We realized last year that the land was not being used to its full effect and looked into building affordable housing on part of the property. At that time, we were encouraged to think about a solar array rather than affordable housing due to politics and the bureaucratic process that would hinder our efforts. Our housing division for the Archdiocese, Victory Housing, suggested we speak with Catholic Climate Covenant and Solar Energy Services. They took the lead in bringing this project to completion. The Seventh Principle of Social Justice challenges us to be good stewards of our environment. This is our mission and a challenge to us all.
Why did we say yes? First of all, we were very excited about responding directly to Pope Francis and the desire to be more environmentally friendly. The Seventh Principle of Social Justice challenges us to be good stewards of our environment. This is our mission and a challenge to us all. Secondly, we realized that this was a very good financial decision. In broad numbers, we agreed on a 15-year contract that will bring us over $5 million in either income or energy exchanges over those years. We will pay no more electrical bills in the District of Columbia for our 14 buildings that provide direct services to the poor and vulnerable.
Those savings will do two things: Help us maintain a very old building for the Missionaries of Charity by providing the funds to take care of all maintenance and capital expenses, and give us an additional quarter million dollars in savings to directly assist our programs that serve our clients every day. We met with the neighbors for their input and received valuable suggestions on how to implement a five-acre solar array on our property. Improvements to the plan now include the planting of 100 trees, which will improve storm-water management, a pollinator field rather than gravel underneath the panels, and additional environmental efforts to enhance the aesthetic beauty of the project.

Requirements -
1. According to the passage about the solar array, how many trees does the improved plan include?
2. From the passage about the solar array, extract the wording between "Why did we say" and "poor and vulnerable.", inclusive.
3. Extend the passage about the solar array with a few more sentences that pick up after its final sentence.

Data section -
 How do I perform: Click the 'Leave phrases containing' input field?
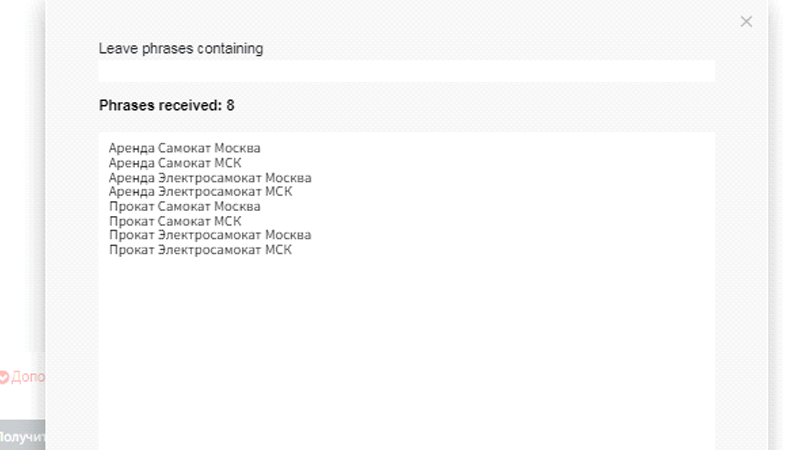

Expected responses -
1. 100 trees.

2.
Why did we say yes? First of all, we were very excited about responding directly to Pope Francis and the desire to be more environmentally friendly. The Seventh Principle of Social Justice challenges us to be good stewards of our environment. This is our mission and a challenge to us all. Secondly, we realized that this was a very good financial decision. In broad numbers, we agreed on a 15-year contract that will bring us over $5 million in either income or energy exchanges over those years. We will pay no more electrical bills in the District of Columbia for our 14 buildings that provide direct services to the poor and vulnerable.

3.
As always, there were some concerns raised by the community, and we did our best to address them. All is going well and we planned to have the project completed by the end of 2019. Obviously, this is a win-win and that is why I want to encourage you to think carefully about your own properties and the potential to do the right thing while saving and providing money to help those in need.
We are thrilled to be a partner with Catholic Energies and Catholic Climate Covenant in leading the way for our community. I’m particularly proud that Catholic Charities took a proactive step in making solar a part of our commitment to responding to the environmental needs of our society, not just for today, but for generations to come. We have a moral obligation to recycle.
Our young people are clearly leading the way in this regard, and we hope to join in solidarity with them as they remind us in their words and actions of our responsibility to protect the great gift of nature that God has put in our hands. If you want more information, I encourage you to contact Dan Misleh at Catholic Climate Covenant. He is very anxious to work with all who wish to pursue solar energy through their agency or parish.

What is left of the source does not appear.